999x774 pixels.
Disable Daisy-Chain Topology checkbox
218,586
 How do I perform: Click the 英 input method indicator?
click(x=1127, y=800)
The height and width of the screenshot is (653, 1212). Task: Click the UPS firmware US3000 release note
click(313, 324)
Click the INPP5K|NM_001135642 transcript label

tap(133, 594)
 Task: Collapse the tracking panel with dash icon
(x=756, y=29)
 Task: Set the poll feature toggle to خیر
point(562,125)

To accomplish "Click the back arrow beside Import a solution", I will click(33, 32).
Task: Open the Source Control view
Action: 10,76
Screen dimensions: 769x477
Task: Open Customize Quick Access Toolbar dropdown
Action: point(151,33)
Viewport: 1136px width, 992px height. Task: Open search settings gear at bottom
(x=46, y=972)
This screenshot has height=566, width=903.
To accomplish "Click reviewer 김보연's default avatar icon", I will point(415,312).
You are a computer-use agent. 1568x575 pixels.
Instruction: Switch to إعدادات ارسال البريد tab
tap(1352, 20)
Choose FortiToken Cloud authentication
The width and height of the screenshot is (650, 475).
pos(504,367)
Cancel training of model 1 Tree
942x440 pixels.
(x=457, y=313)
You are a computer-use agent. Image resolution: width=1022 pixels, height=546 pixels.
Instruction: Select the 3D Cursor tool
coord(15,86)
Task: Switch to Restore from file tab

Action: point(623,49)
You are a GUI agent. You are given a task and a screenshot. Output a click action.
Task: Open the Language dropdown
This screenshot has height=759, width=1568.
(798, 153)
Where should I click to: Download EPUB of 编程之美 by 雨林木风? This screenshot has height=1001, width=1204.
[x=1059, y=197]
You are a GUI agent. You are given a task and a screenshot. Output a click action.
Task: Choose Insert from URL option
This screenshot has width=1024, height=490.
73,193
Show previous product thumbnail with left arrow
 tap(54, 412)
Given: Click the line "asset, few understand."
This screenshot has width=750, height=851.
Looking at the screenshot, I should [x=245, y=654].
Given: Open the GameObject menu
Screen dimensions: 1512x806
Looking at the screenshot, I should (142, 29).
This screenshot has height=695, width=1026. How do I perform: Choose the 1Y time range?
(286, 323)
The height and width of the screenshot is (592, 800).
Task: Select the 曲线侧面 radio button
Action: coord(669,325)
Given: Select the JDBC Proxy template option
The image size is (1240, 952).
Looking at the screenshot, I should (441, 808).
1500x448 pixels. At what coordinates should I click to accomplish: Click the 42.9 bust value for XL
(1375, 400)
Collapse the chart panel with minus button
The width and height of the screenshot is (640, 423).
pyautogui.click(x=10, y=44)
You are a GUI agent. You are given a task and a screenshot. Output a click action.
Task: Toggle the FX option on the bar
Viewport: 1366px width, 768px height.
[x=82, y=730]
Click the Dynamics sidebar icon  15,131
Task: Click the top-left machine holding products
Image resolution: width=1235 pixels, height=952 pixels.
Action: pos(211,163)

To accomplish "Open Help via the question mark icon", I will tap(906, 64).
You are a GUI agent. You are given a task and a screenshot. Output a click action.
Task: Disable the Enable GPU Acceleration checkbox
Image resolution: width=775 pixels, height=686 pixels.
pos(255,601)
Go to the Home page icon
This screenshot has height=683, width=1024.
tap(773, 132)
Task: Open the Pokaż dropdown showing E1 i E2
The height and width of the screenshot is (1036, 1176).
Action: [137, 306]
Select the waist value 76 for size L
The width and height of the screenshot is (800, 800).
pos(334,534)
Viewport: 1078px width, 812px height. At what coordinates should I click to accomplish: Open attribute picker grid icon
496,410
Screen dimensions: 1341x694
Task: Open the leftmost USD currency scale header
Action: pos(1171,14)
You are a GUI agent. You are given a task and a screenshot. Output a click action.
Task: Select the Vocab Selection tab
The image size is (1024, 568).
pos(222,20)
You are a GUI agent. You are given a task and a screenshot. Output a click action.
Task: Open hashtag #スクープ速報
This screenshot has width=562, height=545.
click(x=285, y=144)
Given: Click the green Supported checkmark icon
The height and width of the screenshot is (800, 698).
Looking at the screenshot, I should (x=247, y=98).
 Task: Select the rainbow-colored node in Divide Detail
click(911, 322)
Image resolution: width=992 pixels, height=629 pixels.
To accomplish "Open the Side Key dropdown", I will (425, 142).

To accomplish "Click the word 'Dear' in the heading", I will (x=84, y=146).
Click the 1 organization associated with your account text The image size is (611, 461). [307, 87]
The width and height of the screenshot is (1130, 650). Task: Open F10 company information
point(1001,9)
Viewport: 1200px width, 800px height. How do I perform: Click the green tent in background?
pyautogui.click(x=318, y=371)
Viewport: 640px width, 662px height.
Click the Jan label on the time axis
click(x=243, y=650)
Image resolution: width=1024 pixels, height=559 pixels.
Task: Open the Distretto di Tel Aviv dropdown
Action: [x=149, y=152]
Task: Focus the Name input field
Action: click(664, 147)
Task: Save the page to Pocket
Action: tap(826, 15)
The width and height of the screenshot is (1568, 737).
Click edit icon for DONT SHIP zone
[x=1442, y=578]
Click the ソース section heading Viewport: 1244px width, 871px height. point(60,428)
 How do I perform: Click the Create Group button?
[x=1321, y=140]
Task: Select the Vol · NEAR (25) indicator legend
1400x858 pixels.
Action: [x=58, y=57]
────────────────
- _TASK ITEM_
Scan the data above and copy every line with "computer" in it.

- _ANSWER TO THE PROBLEM_
You are a computer-use agent. 1568x575 pixels.
You are a computer-use agent. Image resolution: width=1022 pixels, height=546 pixels.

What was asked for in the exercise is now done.